Berlin

Mile 22

22 Meilen ist die US-Botschaft eines fiktiven Landes vom Flughafen entfernt. Diese Strecke müssen der US-Agent James Silva (Mark Wahlberg) und sein Team überwinden, um den schwer zu durchschauenden Li Noor (Iko Uwais) an Bord eines Fliegers zu bringen, der Li außer Land und in Sicherheit bringt – erst dann wird er einen Code verraten, der zum Standort diverser schmutziger Bomben führt. Doch nicht nur die Regierung des Landes will Li wegen Geheimnisverrats an den Kragen, auch ein ebenfalls höchst undurchsichtiges russisches Einsatzkommando ist an dem Spiel beteiligt, an dessen Ende sehr viel Blut geflossen sein wird.

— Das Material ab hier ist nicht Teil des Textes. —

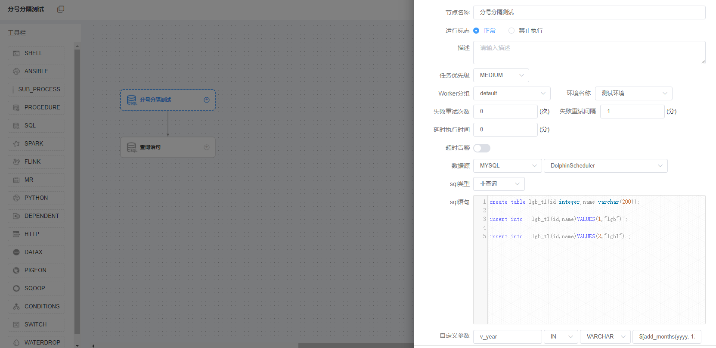Click the copy icon beside workflow title
This screenshot has width=716, height=348.
coord(61,9)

Lange Zeit wirkt der von Peter Berg in atemloser Rasanz inszenierte Thriller wie eine nur leicht übersteigerte Version der Realität. Eine Realität, in der Spezialeinheiten der Geheimdienste mit High-Tech-Methoden und äußerster Skrupellosigkeit Probleme lösen – und manchmal neue schaffen. So fasziniert Berg dabei offensichtlich auch von der Militär- und Geheimdiensttechnik ist, ist er doch nie so patriotisch wie es zuletzt Filme wie „12 Strong“ oder „13 Hours“ waren. Wie schon in seinem hervorragenden Film „Boston“ über den Anschlag auf den Marathon deutet er immer wieder die möglichen Gefahren einer Geheimdienstwelt an, die so sehr von ihren eigenen Fähigkeiten überzeugt ist, dass sie mögliche Gefahren ignoriert. „Unknown unknows“ nannte das Donad Rumsfeld in einem lichten Moment, Bedrohungen, die man noch nicht einmal ahnte.

Mile 22
Mile 22
Foto: Universum

Dass Berg zum Ende von „Mile 22“ manches Mal lieber überdrehte, oft ultrabrutale Action inszeniert und etwas die Bodenhaftung verliert, muss man bedauern, denn über weite Strecken erzählt er auf atemberaubende Weise von den Methoden und Abgründen militärischer Spezialeinheiten, die unsere Welt oft stärker prägen, als uns bewusst ist.

USA 2018, 100 Min., R: Peter Berg, D: Mark Wahlberg, Start: 13.9.